::: Supplied passage

= List of Ultimate Fantastic Four story arcs =

Synopses of Ultimate Fantastic Four storylines and graphic novels are featured here. The first writers of the series were Brian Michael Bendis and Mark Millar for the first 6 issues. They were followed by Warren Ellis for 12 issues, Mike Carey for 2 issues before Mark Millar came back for a separate run of 13 issues, after which Carey came back for a longer run of 26 issues. The book ended with Joe Pokaski, writer of Heroes, for the remaining 3 issues, concluding through his Requiem story.

==Brian Michael Bendis and Mark Millar==
===The Fantastic (#1–6)===
- Published between: February 2004 - July 2004
- Creators: writer Brian Michael Bendis, Mark Millar, artist Adam Kubert
- Plot outline: A young Reed Richards is recruited by a government think-tank after they are affected by his experiments.
- Notes: Putting H.E.R.B.I.E. into the Ultimate Fantastic Four continuity immediately was a chief concern of author Brian Michael Bendis.

==Warren Ellis==
===Doom (#7–12)===
- Published between: August 2004 - January 2005
- Creators: writer Warren Ellis, artist Stuart Immonen
- Plot outline: Reed and his friends must learn to adapt to their new situation. Victor Van Damme, also affected by the accident, decides to get revenge.
- Notes: In issue #9, Doom, Part 3, artist Stuart Immonen's depiction of the Human Torch's increasing power was influenced by the energy ball that consumes Neo-Tokyo in the Japanese manga Akira.

===N-Zone (#13–18)===
- Published between: January 2005 - June 2005
- Creators: writer Warren Ellis, artist Adam Kubert
- Plot outline: Issues #13-18 show the Fantastic Four's first encounter with the sadistic alien Nihil. Reed outfits a space shuttle, and the FF use it to travel to the N-Zone, a parallel universe experiencing heat death, an entropic state that signals the eventual end of that universe. Nihil follows them back to earth, and dies battling the FF and trying to take over the dimension.
- Notes: Adam Kubert's depiction of Nihil's alien army closely resembles the Jawas from Star Wars, while their plasma weapons closely resemble the gaffi sticks of the Sand People.

==Mike Carey==
===Think Tank (#19–20)===
- Published between: July 2005 - August 2005
- Creators: writer Mike Carey, artist Jae Lee
- Plot outline:In issues #19-20 the Fantastic Four are attacked and kidnapped by Rhona Burchill, who failed the Baxter Building test the day before Reed arrived. Ben, Sue and Johnny are taken down, but Reed revives them. After a brief battle. Rhona escapes using a sort of holographic duplication defense. Not knowing which is the true Rhona, the team are forced to let her go. Later, Reed receives a strange contact from somebody who looks strangely like him.

::::::
::: Input data

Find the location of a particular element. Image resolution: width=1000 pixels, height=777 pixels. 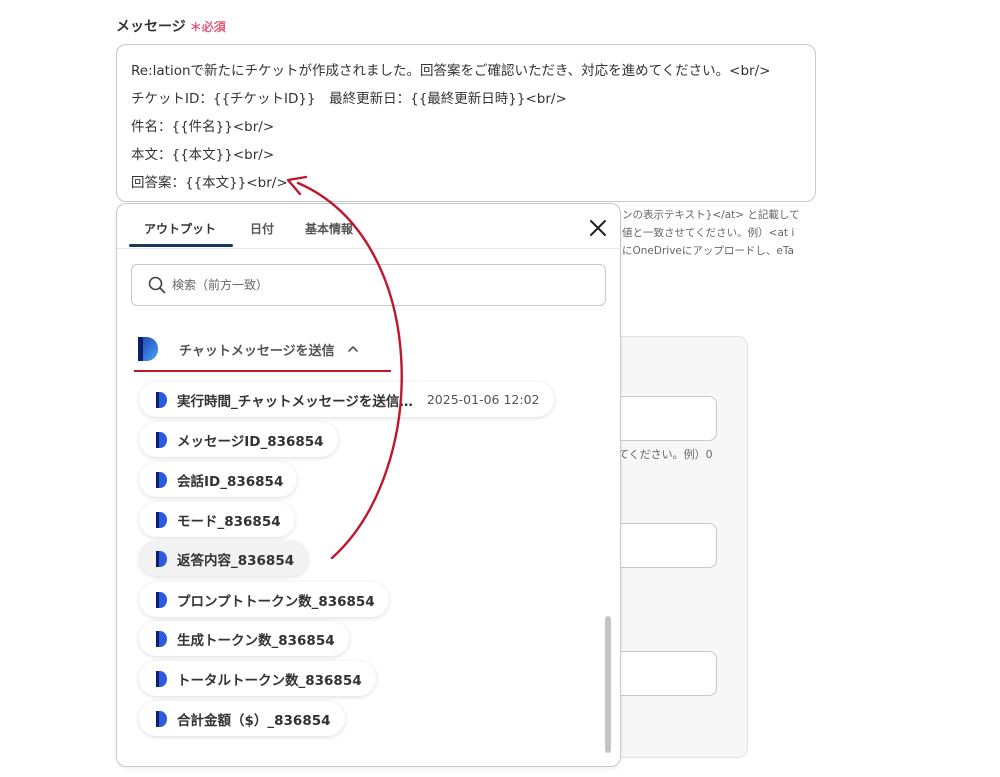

::::::
::: Input data

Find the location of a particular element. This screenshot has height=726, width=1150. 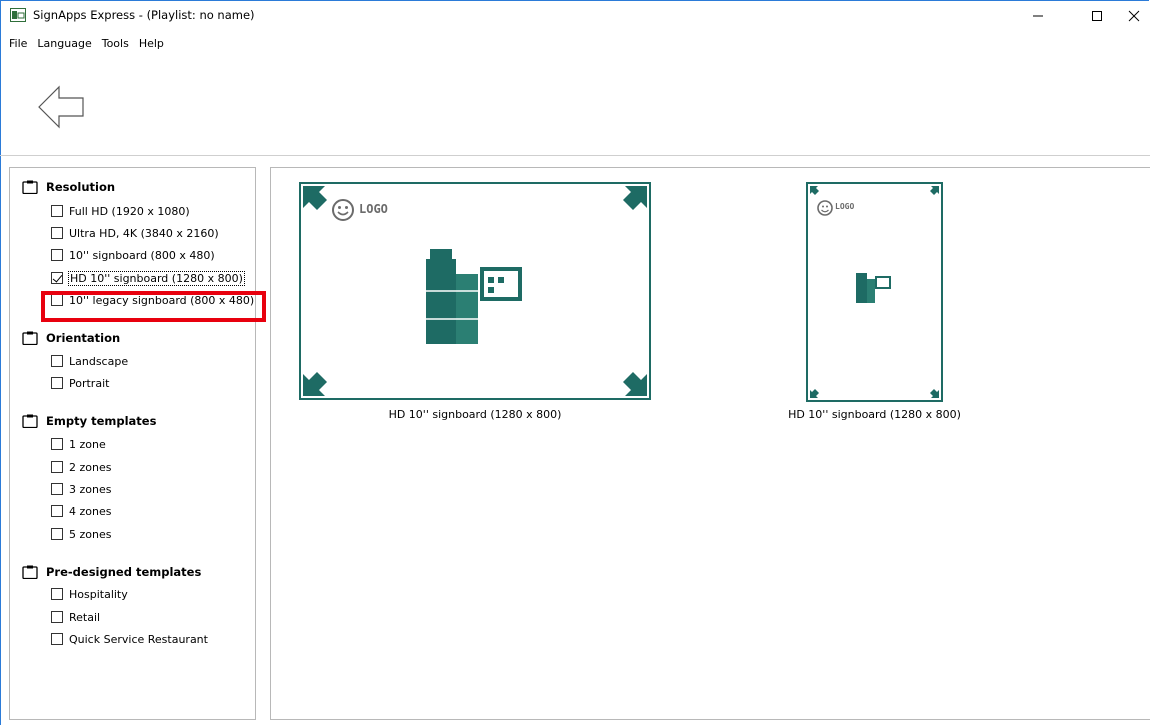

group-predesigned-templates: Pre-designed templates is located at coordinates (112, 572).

::::::

Questions to answer:
1) In the Ultimate Fantastic Four story arcs list, who was the artist on the Think Tank arc (#19–20)?
2) Carry on the list of Ultimate Fantastic Four story arcs, beginning right after its final sentence.

Responses by item number:
1) Jae Lee

2)
- Notes:

==Mark Millar returning==
=== Ultimate Fantastic Four Annual #1: Enter the Inhumans===
- Published: October 2005
- Creators: writer Mark Millar, artist Jae Lee
- Plot outline: In the first Ultimate Fantastic Four Annual the Four run into the rogue Inhuman Crystal. Johnny sees her and instantly falls in love, similar to the Johnny and Crystal in the 616 continuity. She has run away from Attilan because she does not want to marry Maximus, brother of Black Bolt. The FF help her avoid the marriage, and she rewards Johnny with a kiss before the Inhumans depart.

===Crossover (#21–23)===

- Published between: September 2005 - November 2005
- Creators: writer Mark Millar, artist Greg Land
- Plot outline:In issues #21-23 Reed receives contact from an older version of himself from an alternate dimension. After crossing over, Reed discovers he has been duped and it was instead an alternate Earth where all the superheroes became zombies. This storyline was promoted as a crossover with the mainstream Marvel Universe (Earth-616), which turned out to be a red herring. This led to the Marvel Zombies limited series, which started in December 2005.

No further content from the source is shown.